Suspect in killing lashes out

In courtroom outburst, Harford man says he has been `kept in the dark long enough'

February 14, 2007|By Justin Fenton | Justin Fenton,sun reporter

In his first court appearance, Charles Eugene Burns, the 35-year-old Harford County man charged with killing one of four women whose bodies were found in remote areas, lashed out yesterday at a judge and his attorneys, saying he has been "kept in the dark" about his trial.

The outburst came at the end of a hearing during which his attorneys sought to unseal records that are said to detail abuse that Burns suffered as a child. His attorneys could use the records as a possible foundation for his defense, legal experts said.

When Harford County Circuit Court Judge Stephen M. Waldron asked Burns if he understood what had just taken place, Burns shot back, "Hell no. I've been kept in the dark long enough, and I want some explanations."

In October, Burns was indicted by a grand jury on first-degree murder charges in the killing of Lillian Abramowicz Phelps, 43, of Elkton, one of four women found dead near Aberdeen last year.

Although prosecutors have not named him as a suspect in the killings of the other three women, they said the crimes were linked and a suspect was behind bars.

Prosecutors said yesterday that they are awaiting the findings from autopsies on the other women, whose bodies were badly decomposed.

Burns walked into the courtroom yesterday with his hands and feet shackled, sporting short hair and a scraggly beard. He sat down in a chair and swayed back and forth, appearing relaxed. He then turned to a reporter in the gallery.

"What're you, an observer?" he asked.

His attorney, public defender Lloyd G. Merriam, quickly had the defendant removed from the courtroom. Moments later, Burns could be heard yelling.

After returning to the courtroom, Burns looked at his feet throughout the hearing until being addressed by Waldron, who warned Burns after the outburst to watch his tone. He responded by saying that he wasn't intimidated.

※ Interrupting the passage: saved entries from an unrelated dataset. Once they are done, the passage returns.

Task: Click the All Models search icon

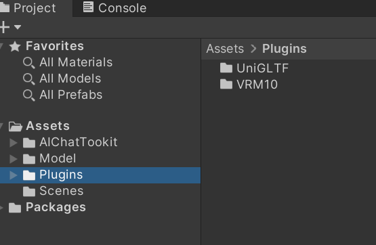Action: pyautogui.click(x=28, y=79)
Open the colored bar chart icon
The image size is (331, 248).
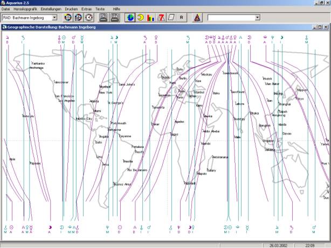[149, 18]
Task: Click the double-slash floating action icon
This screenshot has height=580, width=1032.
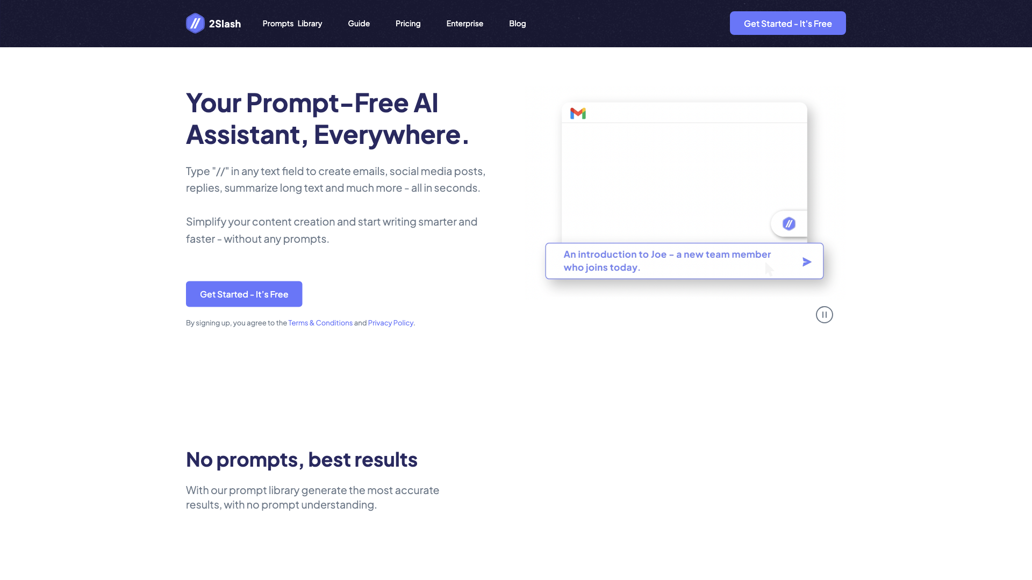Action: coord(788,224)
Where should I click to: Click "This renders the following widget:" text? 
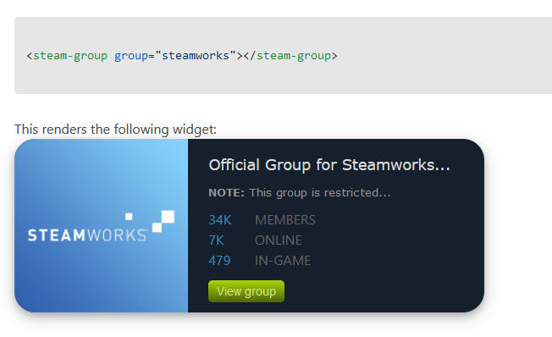[x=115, y=130]
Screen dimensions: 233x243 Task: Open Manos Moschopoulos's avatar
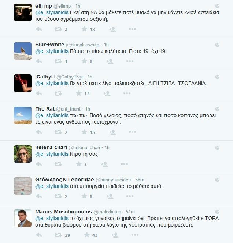click(x=23, y=218)
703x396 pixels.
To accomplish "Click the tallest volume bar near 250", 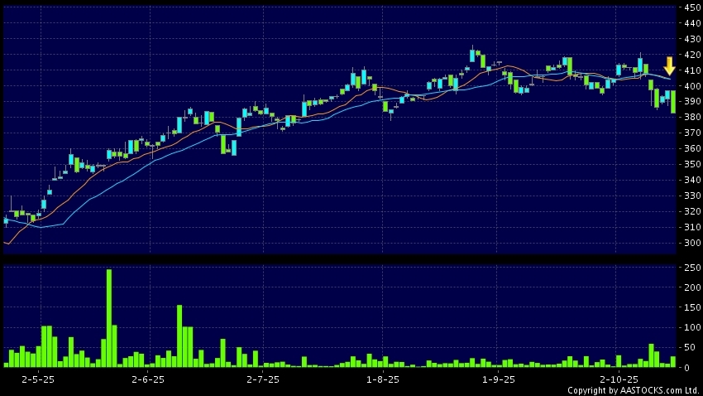I will click(x=109, y=318).
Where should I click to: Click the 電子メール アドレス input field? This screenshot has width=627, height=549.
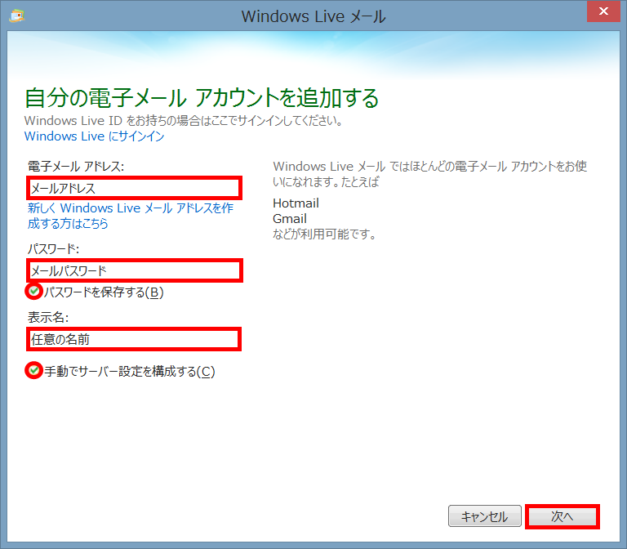pyautogui.click(x=134, y=188)
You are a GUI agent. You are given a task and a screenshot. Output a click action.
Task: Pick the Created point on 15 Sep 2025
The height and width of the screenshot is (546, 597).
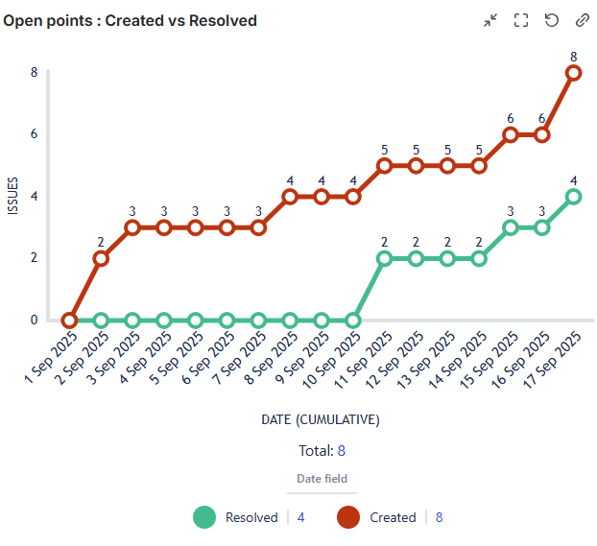click(x=511, y=135)
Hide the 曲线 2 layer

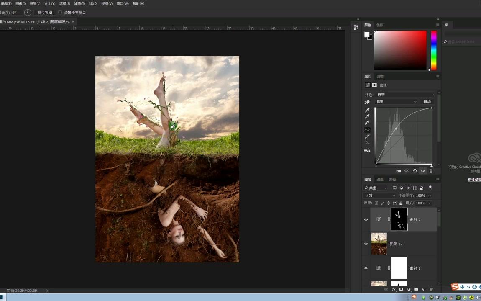click(366, 219)
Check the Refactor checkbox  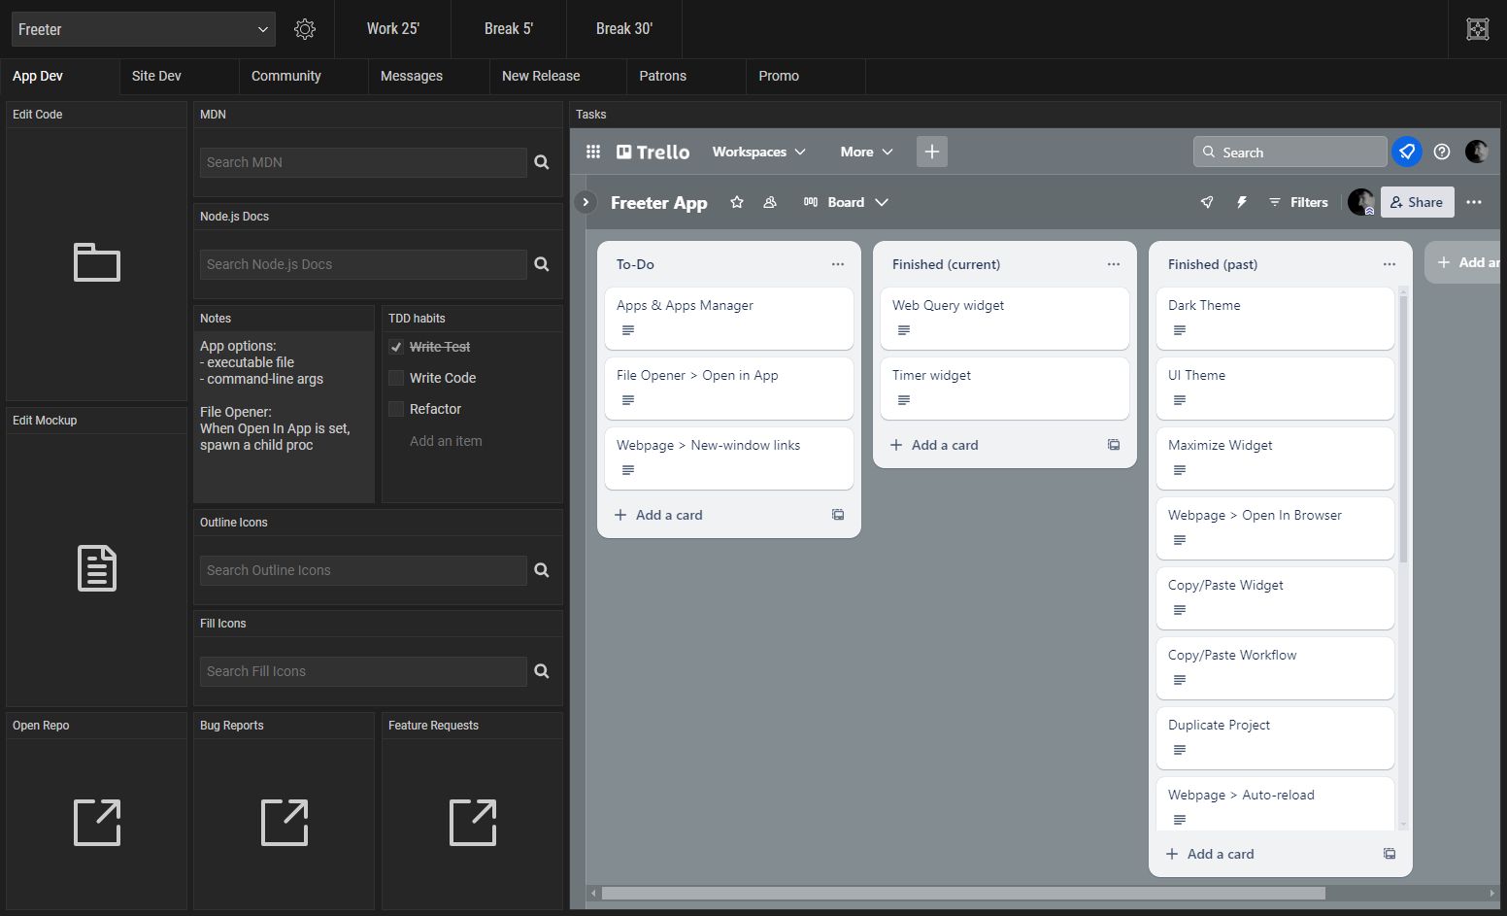(x=396, y=409)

"I know who I'm talking to - you're a human being. You wash your feet just like I do," Burns said.

Legal experts said Burns' attorneys could be seeking documentation of abuse and neglect to mitigate his sentence or establish an insanity defense. Yesterday's scene, however, likely would not help Burns prove that he is not criminally responsible, said Joseph Murtha, a criminal defense attorney.

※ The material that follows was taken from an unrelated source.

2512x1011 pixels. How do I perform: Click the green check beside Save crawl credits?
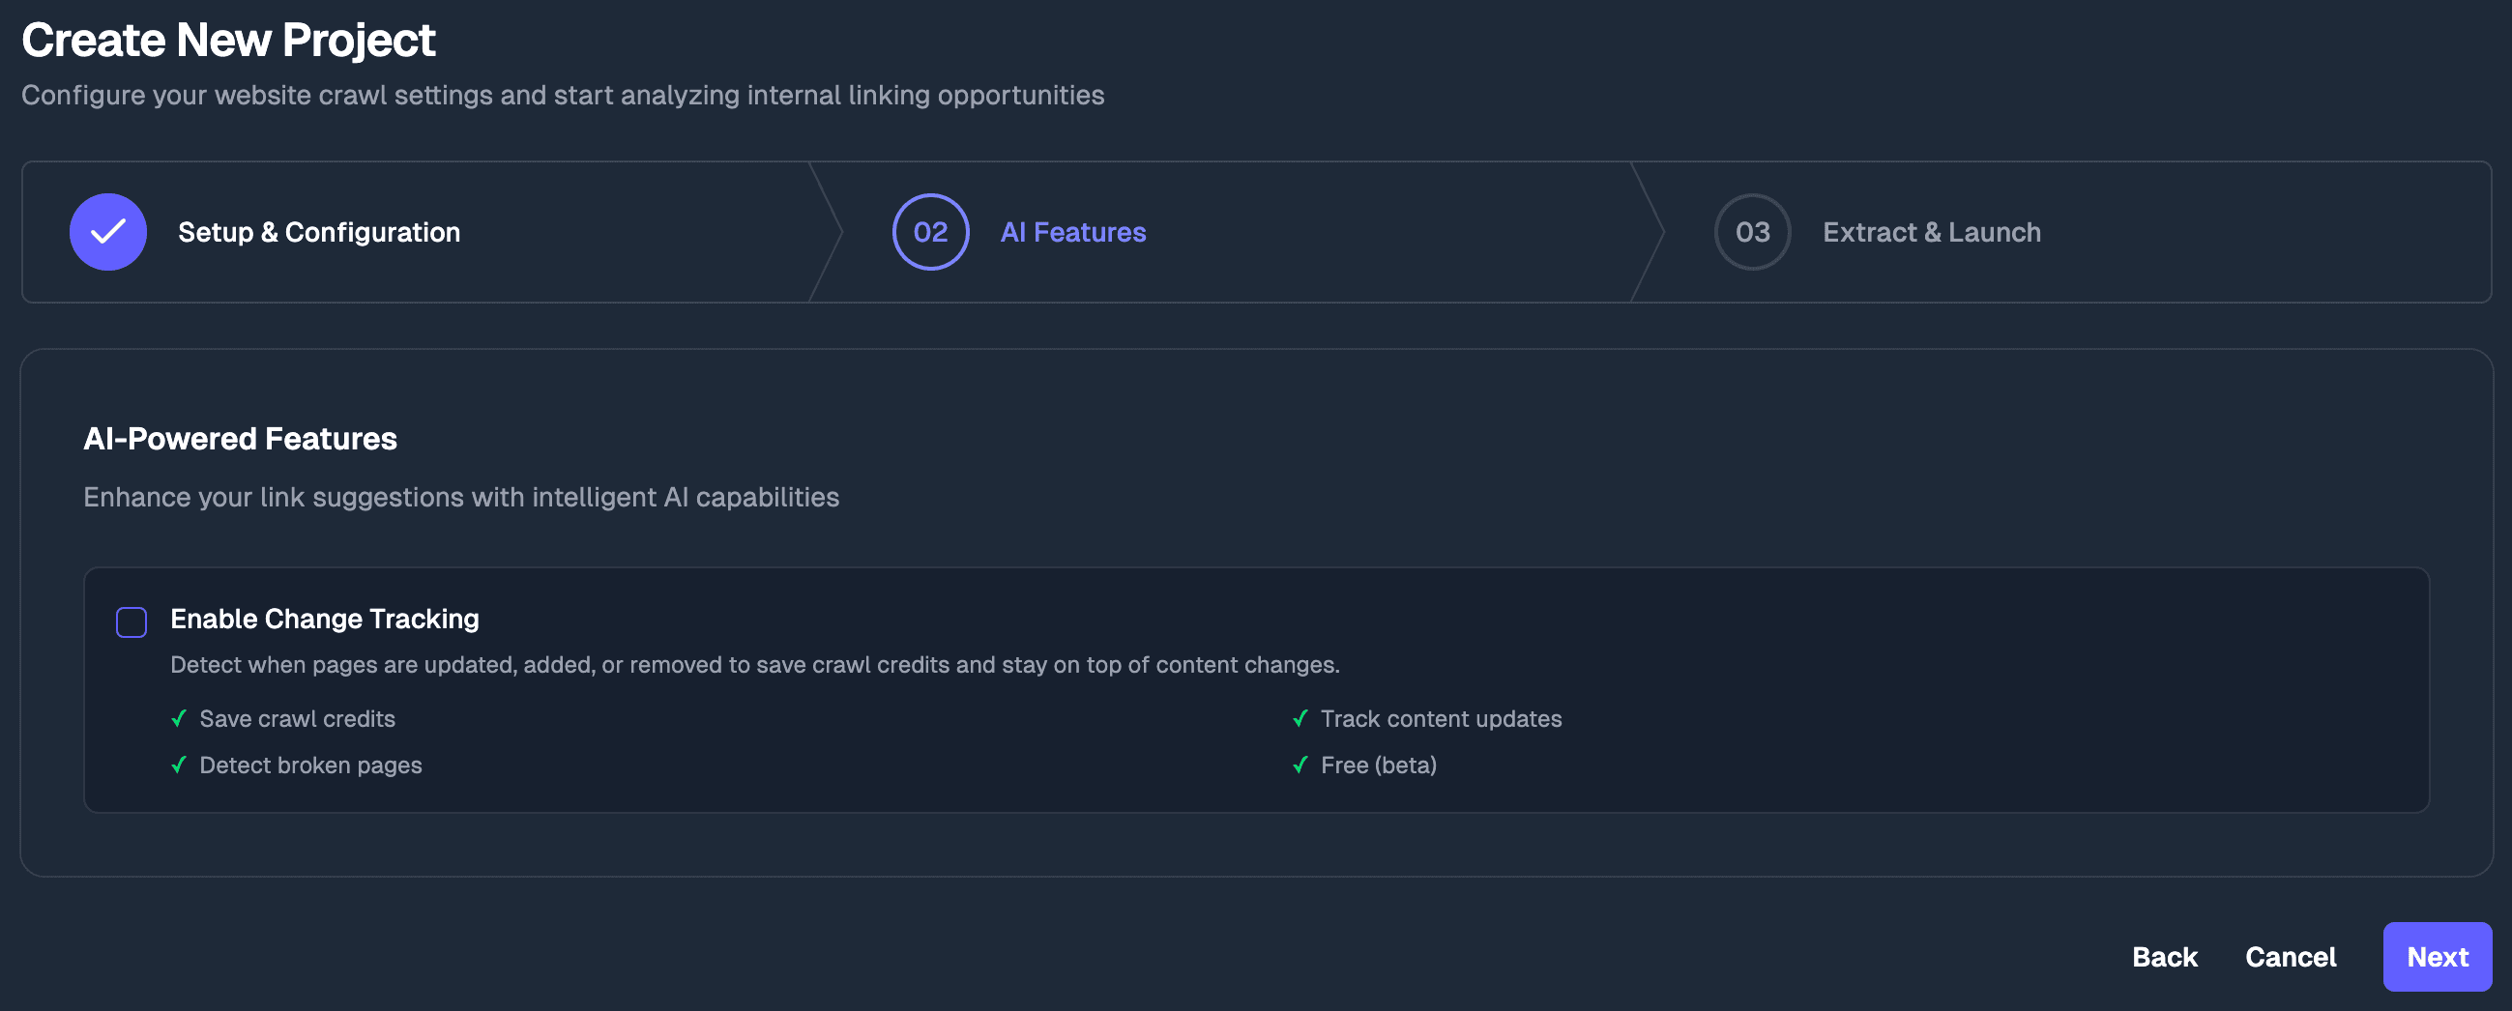pos(178,719)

"Not every outburst is an indiction of a person's lack of sanity. But for a client who has a history of mental illness, who is legitimately a person you would consider to have evaluated, those are often symptoms of a greater disorder," Murtha said. "In the end, the most important thing a judge will consider is psychiatric evaluations and not necessarily behavior in the courtroom."

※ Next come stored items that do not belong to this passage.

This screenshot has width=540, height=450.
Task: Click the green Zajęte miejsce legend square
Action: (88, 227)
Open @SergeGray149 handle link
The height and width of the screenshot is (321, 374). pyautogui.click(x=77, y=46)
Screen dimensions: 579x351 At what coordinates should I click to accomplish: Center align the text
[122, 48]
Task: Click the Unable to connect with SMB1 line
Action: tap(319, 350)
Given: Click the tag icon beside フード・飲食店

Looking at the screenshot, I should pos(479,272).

Waldron said yesterday he would sign an order allowing the defense to view sealed records from the Harford County Department of Social Services that are said to detail abuse Burns suffered while under the care of his biological mother.

A family member who would speak only under the condition of anonymity has told The Sun that Burns' mother had several children and was unable to care for him. Burns bounced from home to home before being adopted, the family member said. Attempts to find the mother, identified in court documents as Ella Mae Coe, have been successful.

"The information contained therein is substantially likely to support a defense or mitigation of the charges in this case," Merriam wrote in the court filing.

But the number of records the defense will receive remains in question. The defense has asked for files having to do with protective services, foster care and adoption.

Wilbur W. Bolton III, an attorney representing Harford's social services agency, said protective services files have not been found and may be lost.

Those files would detail any allegations of physical abuse, sexual abuse, neglect and mental injury and would include reports from therapists and doctors, among others, according to the state Department of Human Resources.

Burns also faces charges that he sexually assaulted six women who authorities say were prostitutes or had problems with drugs.

He was taken into custody after a mother and daughter told police that he had taken them to a secluded area and attacked them in separate incidents.

His trial on the murder and assault charges is scheduled to begin in April.